The task of effecting the historic change has fallen on the shoulders of the younger Lee, who has sought to strike a new social balance on the homosexual issue.
He said: “(We are) limiting change to decriminalising sex relations between consenting men in private and retain basic family structure of a marriage between a man and a woman.”
The government is seen as acting to pre-empt the activist LGBT+ lobby from pushing for same-sex marriages or alternative forms of family. A case in point is the recent Indian Supreme Court ruling that family benefits under the law must be extended to blended families, same sex couples.3/…
Not surprisingly, both sides of the gay divide have joined in renewed debate on the outcomes from the proposed changes on the controversial Section 377 A of the Penal Code.
There was a collective sense of relief among gays that, at long last, their ordeal of discrimination at workplaces or possible harassment would be over soon. Oogachaga, a non-profit professional counselling and educational body for the lesbians, gays, bisexual, transgenders and queers (LGBTQ) community, described the proposed repeal as “a powerful statement that state-sanctioned discrimination has no place in Singapore”.

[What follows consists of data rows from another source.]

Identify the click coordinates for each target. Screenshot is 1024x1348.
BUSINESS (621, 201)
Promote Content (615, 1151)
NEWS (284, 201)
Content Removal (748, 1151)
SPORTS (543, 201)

But it decried any government plan to introduce further legislation or constitutional amendments that could “signal LGBTQ+ people as unequal citizens.”
In contrast, religious organisations have called for the safeguard on marriage to come before repeal of Section 377A.
“Otherwise, we will be taking a slippery road of no return,” said the Roman Catholic Archdiocese of Singapore in a statement.
The National Council of Churches of Singapore expressed fears that the repeal would lead to “advocacy for civil unions to be galvanised”.
The Islamic Religious Council of Singapore said: ”Any form of LGBTQ+ advocacy should respect the values that the Muslim community holds dear in practicing its faith. If our religious values and beliefs are challenged openly and aggressively, this will inevitably transform the public space into one that is confrontational and divisive.”
The city-state’s long-awaited repeal of Section 377A may be seen as a concession to the gay community but not at the expense of the conservative core and religious tradition. A pragmatic way of healing a societal divide that is uniquely Singaporean.